Getting to the bottom
At its last meeting, the Demopolis City Council heard District 2 representative Mitchell Congress say he had heard a number of complaints about young men who wore their pants down so low their underwear was clearly visible.
He asked to be able to work on a draft for a city ordinance against the practice, which the council unanimously approved.
He said some pants were worn down around the knees, and that the men walked around with their pants’ waistline at the knees.
I’ve seen what he’s talking about (no, I’m not going to start doing it myself, and you’re welcome).
To me, it looks ridiculous. From the age we start pre-school, we make fun of seeing people’s underwear, and that’s just the waistband.
How many songs in first grade relate to seeing someone’s underwear? I can remember “Teacher, teacher, I declare” and “I see London, I see France” just off the top of my head.
One thing the council may think about is how to enforce such an ordinance. How far down would a person’s pants be allowed to go? Where is the defining line so to speak? Halfway down someone’s backside? One-quarter? Three-quarters?
Two inches below the waistband? Five centimeters?
And what would the penalty be?
Wearing suspenders for a week? Sewing an elastic waistband into the offender’s pants?

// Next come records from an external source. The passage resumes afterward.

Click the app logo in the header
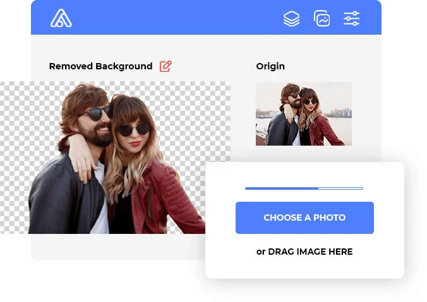The image size is (427, 302). tap(61, 18)
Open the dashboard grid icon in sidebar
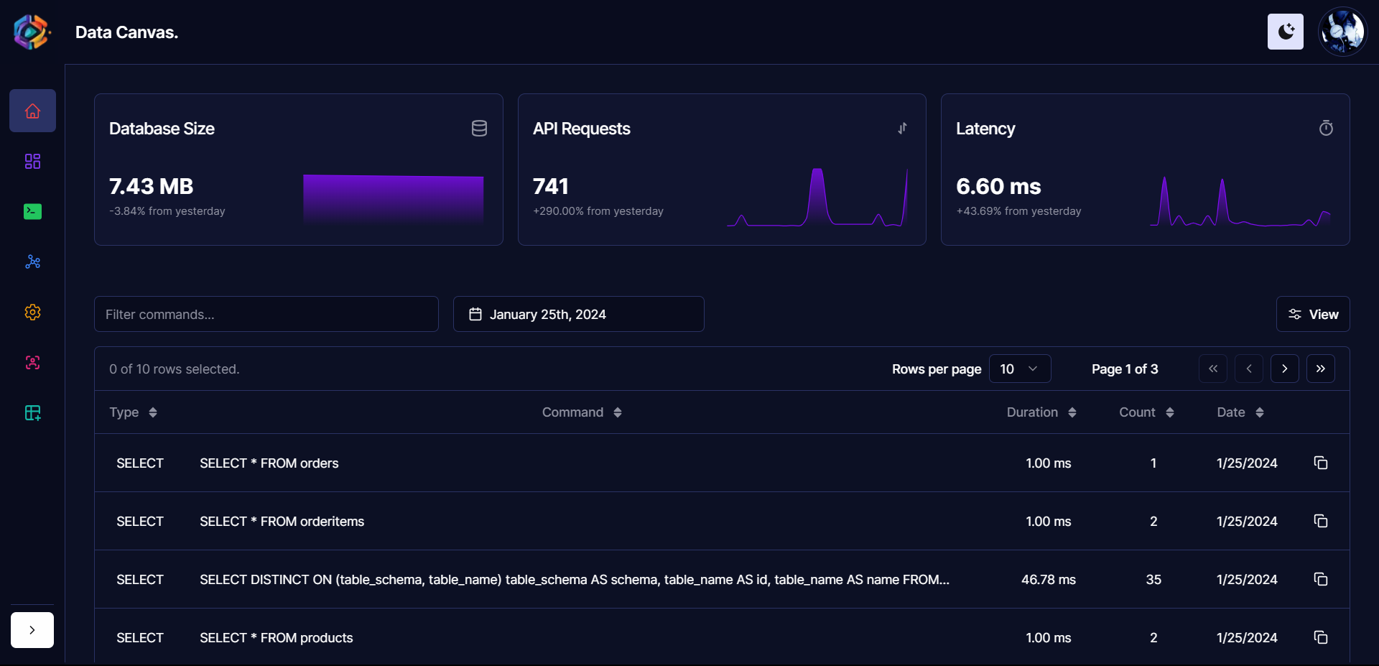Image resolution: width=1379 pixels, height=666 pixels. click(32, 161)
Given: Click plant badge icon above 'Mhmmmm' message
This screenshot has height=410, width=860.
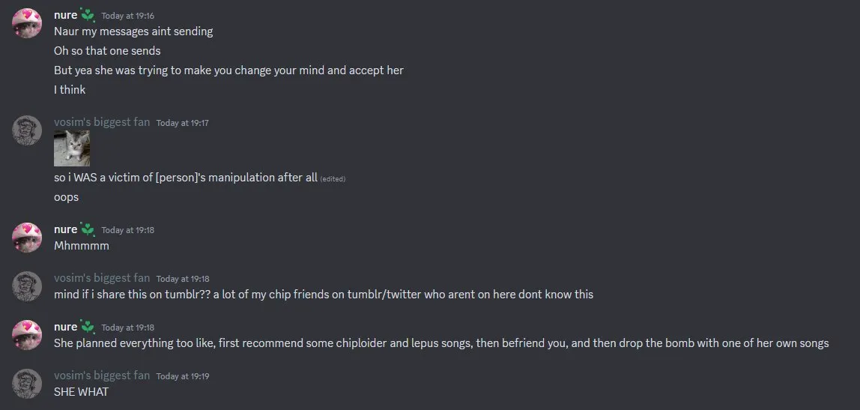Looking at the screenshot, I should point(88,229).
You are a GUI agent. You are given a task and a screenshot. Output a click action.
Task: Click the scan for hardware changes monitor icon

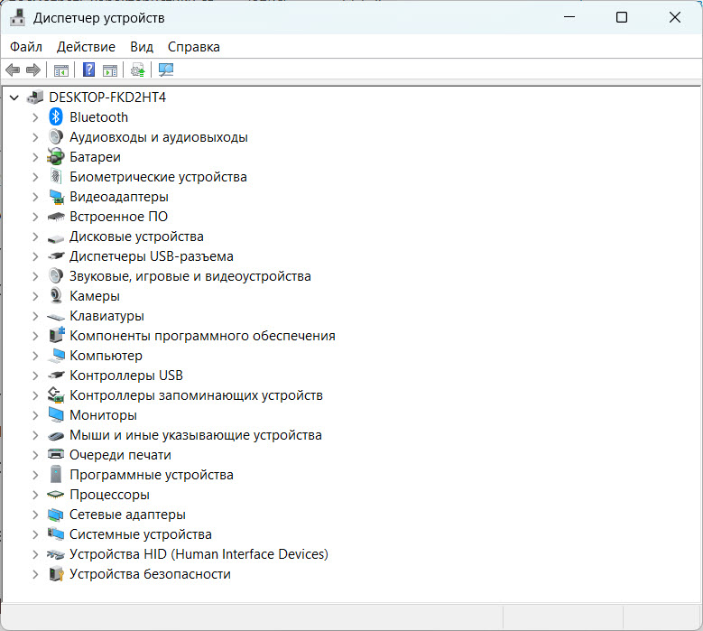165,70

Frankly, it looks stupid, and could probably be covered under existing indecent exposure laws. If it would help for us to list repeat offenders for “failure to pull their pants up,” we’d be glad to oblige.
There’s got to be other ways of being cool than pulling your pants down below your backside, other less offensive and less illegal ways. Everyone has to find his own way of fitting in; just keep your backside covered.